Note the slight difference in the declarations above with respect to the placement of the "*". This makes no difference at all to the C compiler, but is a matter of taste and programming style. I will not enter a taste-war here, but there are good arguments for and against both styles. The ones I've heard of are:

  1. The "*" is what makes it a pointer type. Hence it's a part of the type declaration, so obviously it should be written like the first alternative.
  2. OK, the "*" is what makes it a pointer type, but the way C interprets variable declarations makes the above style dangerous if you declare several variables at the same time.

To explain point 2, have a look at this:

int* p1, p2, p3;

What do you think this declares? It declares "p1" as a pointer to "int", and "p2" and "p3" as "int." Most probably, this was not what was intended.

If you decided that style 1 is your preference, be very careful in always declaring one variable at the time, and not several in the same declaration.

Pointer Initialization and Dereferencing

A pointer is not of much use if it doesn't point to anything. How, then, do we get a pointer to point to something? We can get the pointer to any variable, by prepending its name with "&", which in this case is called the "address of" operator. For example:

int  anInt;
int* pint;

pint = &anInt; /* now pint will point to anInt */

A pointer is still of little use, if we cannot reach what the pointer is pointing to. Doing this is called "dereferencing" and is done by prepending the name with "*", or the "dereference" operator. Now we can actually do something:

#include <stdio.h>

int main(void)
{
  int anInt = 2;      /* initialize with 2 */
  int* pint = &anInt; /* point to anInt */

  printf("*pint = %d, anInt = %d\n", *pint, anInt);

  *pint = 5; /* now what happens with anInt? */

  printf("*pint = %d, anInt = %d\n", *pint, anInt);
  return 0;
}

The output of the above example is:

*pint = 2, anInt = 2
*pint = 5, anInt = 5

The first line tells us that we can get the value of "anInt" by dereferencing "pint", since "pint" points to "anInt." The second line tells us that we can not only get the value of "anInt" through "pint", but also change its value.
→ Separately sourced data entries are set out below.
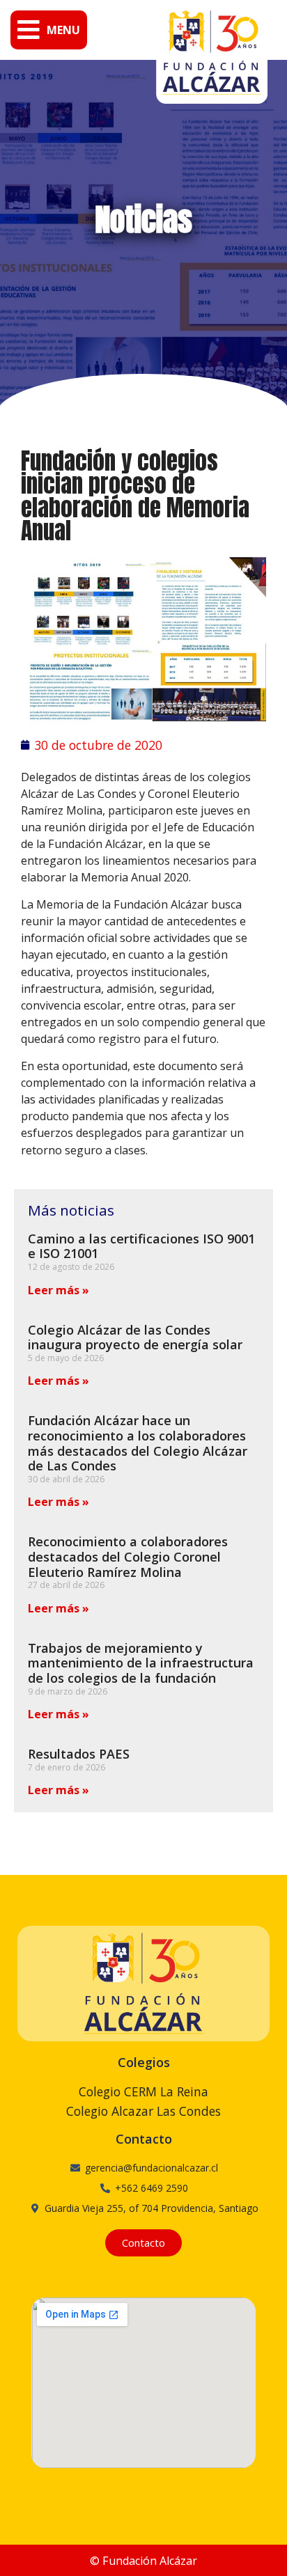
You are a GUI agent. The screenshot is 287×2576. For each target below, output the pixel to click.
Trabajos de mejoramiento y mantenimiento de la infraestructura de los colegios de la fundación (141, 1663)
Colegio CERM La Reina (143, 2091)
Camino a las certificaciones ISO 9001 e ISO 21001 (141, 1246)
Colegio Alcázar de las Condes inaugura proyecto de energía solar (135, 1337)
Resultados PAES (79, 1753)
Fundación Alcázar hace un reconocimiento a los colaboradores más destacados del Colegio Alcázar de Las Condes (137, 1443)
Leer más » (58, 1290)
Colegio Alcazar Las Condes (143, 2111)
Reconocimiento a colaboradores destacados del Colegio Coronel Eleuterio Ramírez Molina (128, 1556)
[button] (48, 29)
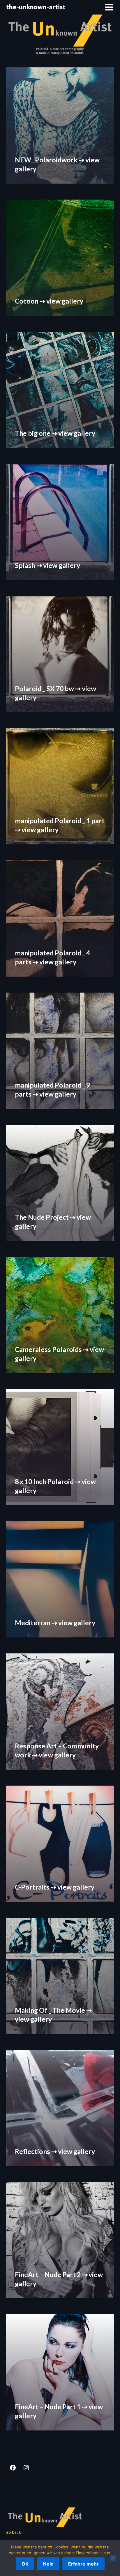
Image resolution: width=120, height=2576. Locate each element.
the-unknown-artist (36, 7)
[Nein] (113, 2558)
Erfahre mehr (83, 2564)
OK (25, 2564)
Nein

Pointer Idioms in Function Calls

While it may not seem like it, this is useful. A fairly common idiom in C, is to declare functions like this:

int readDouble(double* pValue);

Where the return value of the function is an error indicator, and the double read is stored in the variable pointed to by the parameter. An example of use can be this:

  int main(void)
  {
    double value;
    printf("Enter a floating point number: ");
    while (!readDouble(&value))
    {
      printf("Please, enter a floating point number: ");
    }
    printf("The number entered was %f\n", value);
  }

Here the while loop goes on, begging for a floating point number as long as "readDouble" returns 0.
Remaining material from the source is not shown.